Federal District Court in San Diego Adopts Mass Immigration Hearings
According to NBC San Diego, this week was the first time that fast-tracked group hearings for illegal border crossings took place in the federal district court in San Diego. Officials in California had long resisted implementing such a policy.
Such hearings are, according to The Los Angeles Times, “being modeled after others that have operated along the Southwest border for the last several years under the name Operation Streamline.” Operation Streamline was first introduced in Del Rio, Texas, and according to The Associated Press, soon “spread to every federal court district along the border except California, whose federal prosecutors argued that scarce resources could be better spent going after smuggling networks and repeat crossers with serious criminal histories.”
But after the Trump Administration implemented a zero-tolerance prosecution policy for unauthorized border crossings, federal courts in California received “an overwhelming amount of immigration caseloads,” and accordingly, have begun to hold group immigration hearings. While this move “puts California in line with other border states,” critics characterize the change as “assembly line justice” that violates due process.

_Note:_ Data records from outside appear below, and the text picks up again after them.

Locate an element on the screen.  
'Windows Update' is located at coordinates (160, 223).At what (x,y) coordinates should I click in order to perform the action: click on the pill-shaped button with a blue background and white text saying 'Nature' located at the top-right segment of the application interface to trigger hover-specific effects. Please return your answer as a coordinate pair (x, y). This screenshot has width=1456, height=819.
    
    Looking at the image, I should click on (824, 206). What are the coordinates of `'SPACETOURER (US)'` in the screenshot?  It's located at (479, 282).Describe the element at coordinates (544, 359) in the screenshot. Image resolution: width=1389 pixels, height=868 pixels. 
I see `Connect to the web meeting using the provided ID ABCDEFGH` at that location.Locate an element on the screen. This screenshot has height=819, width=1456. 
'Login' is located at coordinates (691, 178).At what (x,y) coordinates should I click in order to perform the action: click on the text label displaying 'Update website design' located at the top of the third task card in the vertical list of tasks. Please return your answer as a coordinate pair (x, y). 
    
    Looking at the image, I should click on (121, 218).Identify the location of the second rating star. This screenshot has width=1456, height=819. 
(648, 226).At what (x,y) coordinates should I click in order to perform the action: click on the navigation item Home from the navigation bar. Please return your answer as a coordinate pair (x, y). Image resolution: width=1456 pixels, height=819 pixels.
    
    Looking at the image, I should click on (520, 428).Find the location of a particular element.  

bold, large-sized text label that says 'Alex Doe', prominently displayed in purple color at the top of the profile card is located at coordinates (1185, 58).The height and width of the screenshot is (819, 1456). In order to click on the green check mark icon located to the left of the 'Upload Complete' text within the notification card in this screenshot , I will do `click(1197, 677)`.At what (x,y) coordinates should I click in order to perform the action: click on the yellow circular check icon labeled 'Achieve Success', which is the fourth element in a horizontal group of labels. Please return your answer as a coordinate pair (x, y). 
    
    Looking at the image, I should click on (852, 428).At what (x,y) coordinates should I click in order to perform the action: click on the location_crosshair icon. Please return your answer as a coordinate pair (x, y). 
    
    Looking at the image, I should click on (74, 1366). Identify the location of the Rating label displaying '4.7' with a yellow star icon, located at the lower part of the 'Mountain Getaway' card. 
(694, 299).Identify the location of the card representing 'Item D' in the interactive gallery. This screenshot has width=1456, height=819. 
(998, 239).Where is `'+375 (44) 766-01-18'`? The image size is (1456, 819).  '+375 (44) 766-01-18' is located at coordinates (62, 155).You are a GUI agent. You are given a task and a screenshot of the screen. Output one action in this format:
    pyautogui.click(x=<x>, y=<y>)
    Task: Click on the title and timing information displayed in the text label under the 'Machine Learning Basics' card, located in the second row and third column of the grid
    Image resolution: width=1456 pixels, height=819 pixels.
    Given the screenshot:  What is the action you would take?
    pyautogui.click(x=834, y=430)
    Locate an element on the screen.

The U.S. Attorney's office defended the change, commenting that the office is "committed to securing the border and enforcing criminal immigration laws in a way that respects due process and the dignity of all involved."
ACCESS TO JUSTICE
California Supreme Court Finds Courts Can’t Require Indigent Defendants to Pay for Court Reporters
Last week, the California Supreme Court unanimously ruled that litigants entitled to court filing fee waivers are also entitled to obtain a court reporter without charge.
In response to a reduced budget, the San Diego County Superior Court had a “cost-cutting policy of eliminating court reporters in civil cases, even for litigants with fee waivers.” According to Courthouse News Service, an indigent prisoner had sued a doctor, alleging medical malpractice, but after a decade-long litigation process, was not given a court reporter for his trial although he had a fee waiver. After he appealed the eventual ruling, the court found that “without such a record, it couldn’t reach the merits of Jameson’s argument that the trial court got it wrong.”
Ultimately, the California Supreme Court found that this rule violated the policy of equal access to justice embodied in California law, explaining, “The challenged court policy creates the type of restriction of meaningful access to the civil judicial process that the relevant California in forma pauperis precedents and legislative policy render impermissible.”
San Diego Superior Court Presiding Judge Peter Deddeh responded to the ruling, “We are currently reviewing the Supreme Court’s decision and will take all steps to implement it. Due to severe budget cuts over the past several years, our court was forced to make the difficult decision to remove court reporters from cases where their services were not legally mandated.”